Es kann dahinstehen, ob die gerügte Abweichung im Verfahren überhaupt divergenzfähig ist. Der Antragsteller legt jedenfalls nicht dar, welchen abstrakten Rechtssatz das Landesarbeitsgericht abweichend von der angezogenen Entscheidung des Bundesarbeitsgerichts aufgestellt haben soll. Tatsächlich enthält der Beschluß keinen solchen abstrakten Satz, sondern setzt sich mit der Frage einer Aussetzung gar nicht auseinander. Das Landesarbeitsgericht nimmt auch nicht pauschal gem. § 543 ZPO auf den erstinstanzlichen Beschluß Bezug, so daß ein eventuell in diesem enthaltener abstrakter Rechtssatz herangezogen werden könnte. Es verweist nach eigener Darlegung der Voraussetzungen der Tariffähigkeit zwar darauf, daß das Arbeitsgericht den einzelnen Regionalverbänden mit Recht die Tariffähigkeit zugesprochen habe. In diesem Zusammenhang stellt es aber auch fest, daß die Beschwerde sich dagegen nicht mehr wende, sondern die Tariffähigkeit nur noch unter dem Gesichtspunkt des “Interessenverrats” angreife, den das Landesarbeitsgericht als inhaltlich nicht überprüfbar ansieht. Es setzt sich also in eigener Begründung mit der Frage der Tariffähigkeit auseinander, ohne die Frage einer Aussetzung zu erörtern. Bei dieser Sachlage ist nicht auszuschließen, daß das Landesarbeitsgericht der Annahme war, der Streit habe sich insoweit erledigt oder daß es das Problem übersehen hat. Dies wäre aber als Frage der richtigen Rechtsanwendung erst auf eine zugelassene Rechtsbeschwerde hin zu überprüfen.
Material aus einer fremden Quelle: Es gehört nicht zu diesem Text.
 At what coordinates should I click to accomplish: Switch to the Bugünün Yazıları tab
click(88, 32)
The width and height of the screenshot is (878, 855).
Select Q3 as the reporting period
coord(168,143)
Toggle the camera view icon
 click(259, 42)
bb) Nur eine fehlerhafte Rechtsanwendung rügt der Antragsteller auch, soweit er eine Abweichung der anzufechtenden Entscheidung von dem Senatsbeschluß vom 25. November 1986 (– 1 ABR 22/85 – BAGE 53, 347 = AP Nr. 36 zu § 2 TVG) geltend macht. Danach seien die Bundesvereinigung der Deutschen Arbeitgeberverbände, nicht hingegen die Mitgliedsverbände des Beteiligten zu 2) am Verfahren zu beteiligen gewesen. Es fehlt wiederum schon an der Darlegung, welchen abstrakten Rechtssatz das Landesarbeitsgericht aufgestellt haben soll. Tatsächlich hat es sich mit der Frage, unter welchen Voraussetzungen Organisationen im einzelnen zu beteiligen bzw. nicht zu beteiligen sind, nicht näher auseinandergesetzt.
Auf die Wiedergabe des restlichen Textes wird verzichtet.